No embalo da comemoração dos 500 anos do descobrimento do Brasil pelos portugueses, o jornalista Eduardo Bueno escreveu uma trilogia de livros interessantíssimos sobre os anos pré e pós Cabral. Compõem a Coleção Terra Brasilis da editora Objetiva: (1) A Viagem do Descobrimento; (2) Náufragos, Traficantes e Degredados; e (3) Capitães do Brasil.
De leitura fácil e cativante, quase romanceados, os livros contam, de forma bastante didática, o que aconteceu nesses anos decisivos de nossa formação.
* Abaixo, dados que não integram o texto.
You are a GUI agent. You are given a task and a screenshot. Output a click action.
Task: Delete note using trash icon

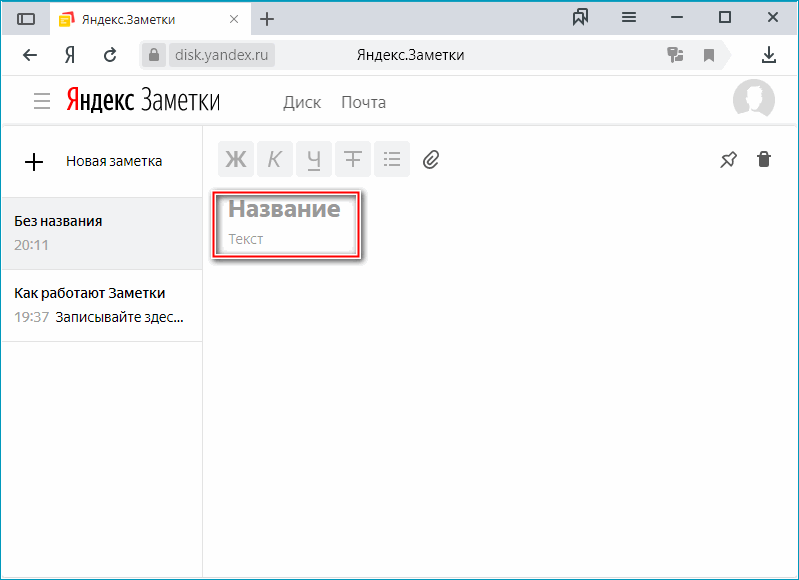[x=764, y=159]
No terceiro livro (Capitães do Brasil – A Saga dos Primeiros Colonizadores), o autor escreve o seguinte:

“Não restam dúvidas de que, desde o momento de seu desembarque, tanto os donatários quanto seus colonos visavam ao lucro imediato. O principal – e quase único – objetivo da maioria era enriquecer o mais rápida e facilmente possível e retornar para Portugal. Nesse sentido, os homens que os donatários trouxeram para ocupar suas terras não eram ‘colonos’ no sentido literal da palavra: eram conquistadores dispostos a saquear as riquezas da terra…”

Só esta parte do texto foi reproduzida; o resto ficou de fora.